Andrew Jones — former Rocky Mountain Institute colleague and systems-dynamic modeler extraordinaire at the Sustainability Institute — asks if I could write something “from a D.C. insider perspective” about why we shouldn’t be freaking out that climate change is getting so little airtime at the Democratic National Convention?
Actually, Drew, getting people to freak out is the whole point of this blog, no? But seriously, the media wouldn’t cover climate change even if the speakers did talk about it. Or they would just screw up the story, just as they did with drilling.
Heck, when even National Public Radio blows the climate story, you know the country is in trouble:
All Things Considered, August 13, 2008: If you are trying to figure out whom to vote for in the upcoming presidential race, the issue of climate change may not be much help. This is one area where both leading candidates for president do not have a lot to disagree about. In fact, when the two rivals paint a picture of a warmer world, it seems like they might have the same speechwriter.
(Cue Obi-Wan Kenobi intoning, “I feel a great disturbance in the Force, as if millions of voices cried out in terror and were suddenly silenced.”)

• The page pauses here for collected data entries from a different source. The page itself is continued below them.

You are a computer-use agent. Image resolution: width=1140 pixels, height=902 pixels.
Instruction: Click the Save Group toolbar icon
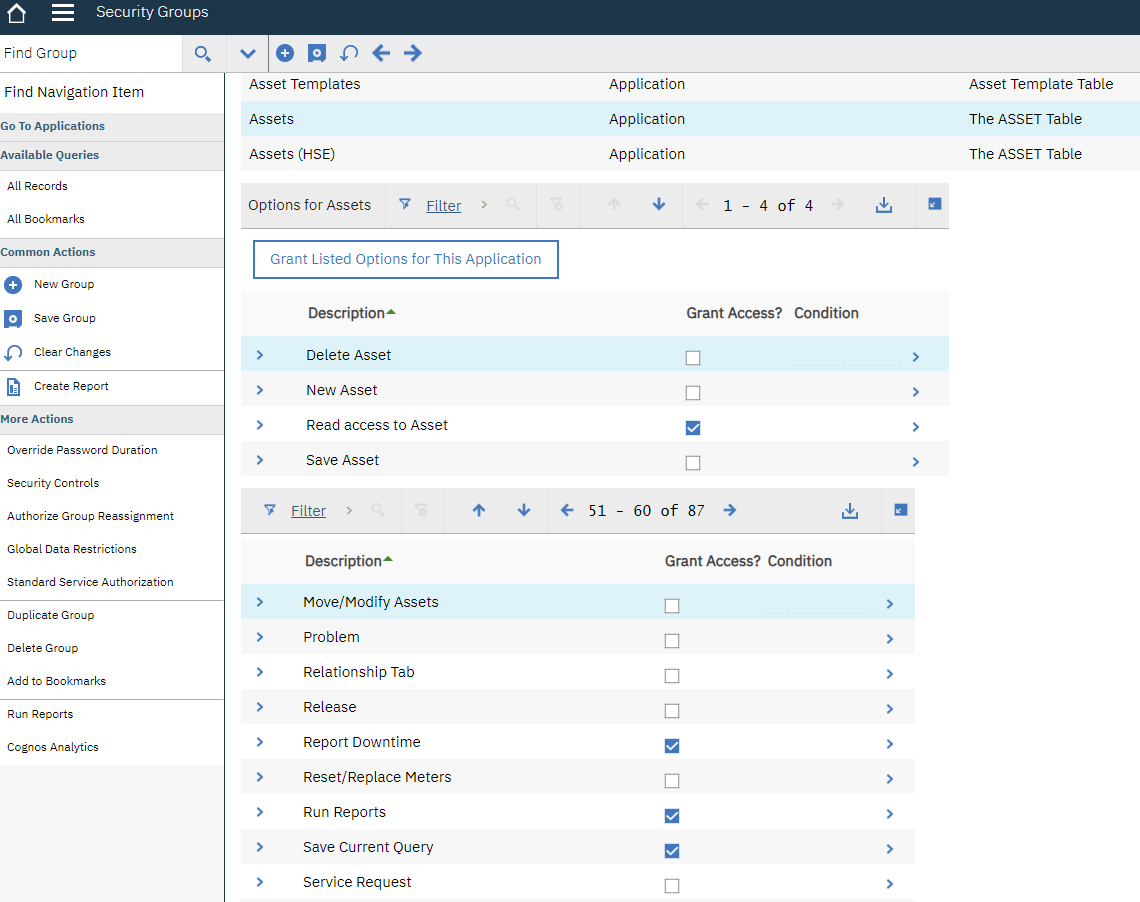click(317, 54)
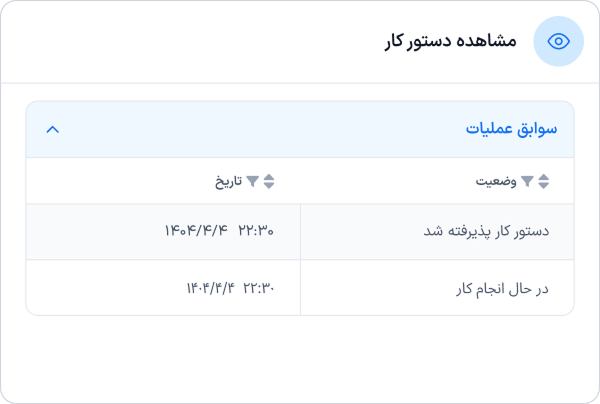Viewport: 600px width, 404px height.
Task: Click the date ۱۴۰۴/۴/۴ in the first row
Action: coord(197,231)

While I very much hope we hear on Thursday night about the urgent need to move toward clean energy, the DNC is simply not the place to waste time trying to educate the public and the media on a subject as complicated as climate change.
And while I have no doubt that 99 percent of the Democratic delegates share their nominee’s views on global warming, the same is certainly not true of the RNC. As the AP reported today on the draft Republican Party platform:
It would put the party on record as accepting that economic activity contributes to global warming, in line with McCain’s views.
But the platform is loaded with caveats about the uncertainty of science and the need to “resist no-growth radicalism” in taking on climate change.
It warns that empowering Washington on the matter would have painful consequences, a less-than-rousing endorsement of McCain’s ambitious plan for mandatory federal emission cuts in a cap and trade program.
As promised, the Republican platform subcommittee on energy took up the global-warming section of the 2008 draft about an hour ago. Long story short: It’s now a very different document. I’ll have more after I’ve had a chance to talk to some of the participants in the debate. To give you an idea of how drastically the document changed, consider the first amendment the subcommittee took up, which passed:
The section was titled, “Global Warming and Environmental Protection.” Now it’s just, “Environmental Protection.”
Bad news for GOP optometrists — myopia has turned into outright blindness.
So, Drew, if you want to freak out about global warming — or the nation’s future in general — it’s the Minneapolis convention, not the Denver one, you should be worrying about.